START INFORMATION SUPPLIED

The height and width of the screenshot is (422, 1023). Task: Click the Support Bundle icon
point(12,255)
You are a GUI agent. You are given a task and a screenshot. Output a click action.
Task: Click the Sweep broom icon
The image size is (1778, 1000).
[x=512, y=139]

END INFORMATION SUPPLIED
START INFORMATION SUPPLIED

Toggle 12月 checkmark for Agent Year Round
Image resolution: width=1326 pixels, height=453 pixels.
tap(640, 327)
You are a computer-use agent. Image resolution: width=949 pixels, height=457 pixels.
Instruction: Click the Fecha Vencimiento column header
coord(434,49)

END INFORMATION SUPPLIED
START INFORMATION SUPPLIED

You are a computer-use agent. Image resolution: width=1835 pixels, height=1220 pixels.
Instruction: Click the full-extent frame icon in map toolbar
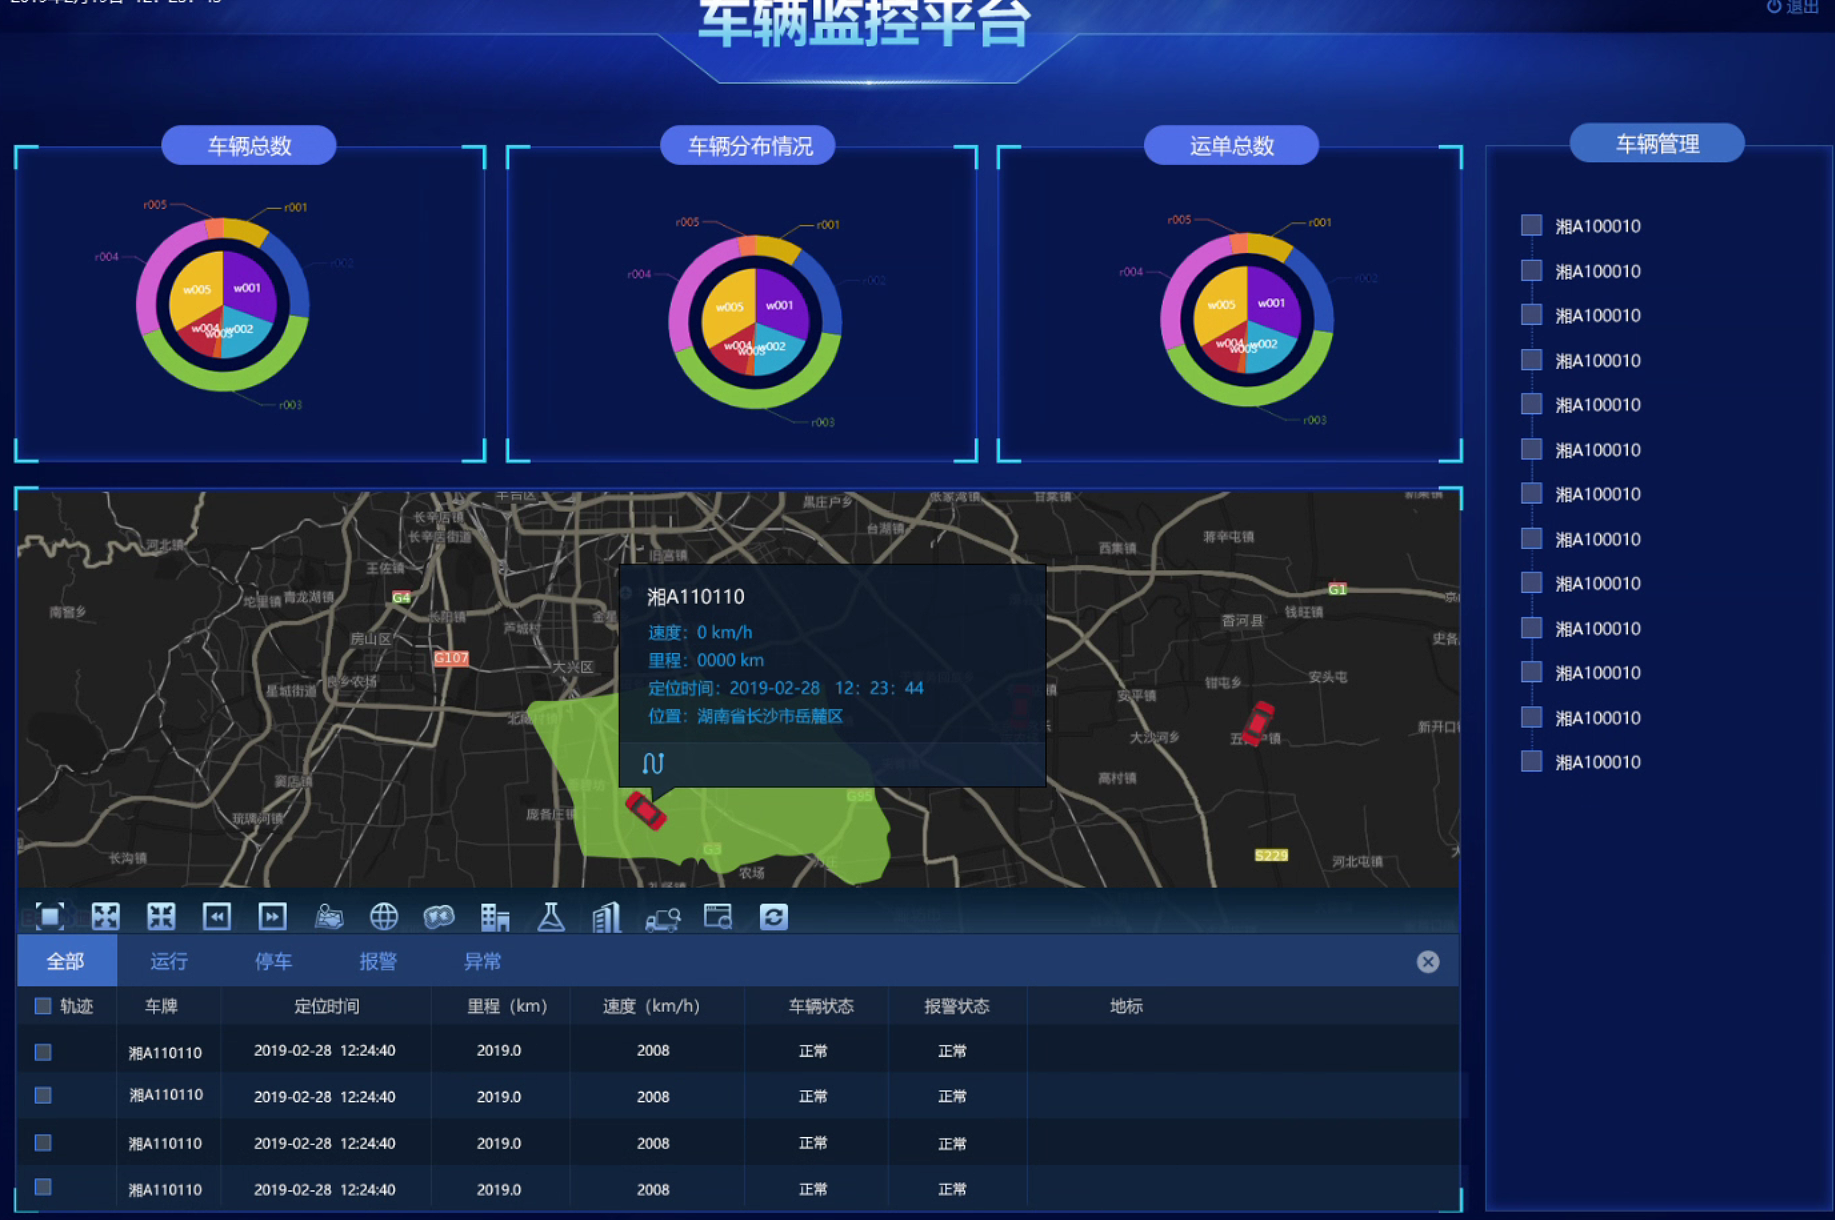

END INFORMATION SUPPLIED

INSTRUCTIONS TO FOLLOW: When a line of the material holds the string "computer", copy that line.

EXPECTED ANSWER:
You are a computer-use agent. Image resolution: width=949 pixels, height=457 pixels.
You are a computer-use agent. Image resolution: width=1835 pixels, height=1220 pixels.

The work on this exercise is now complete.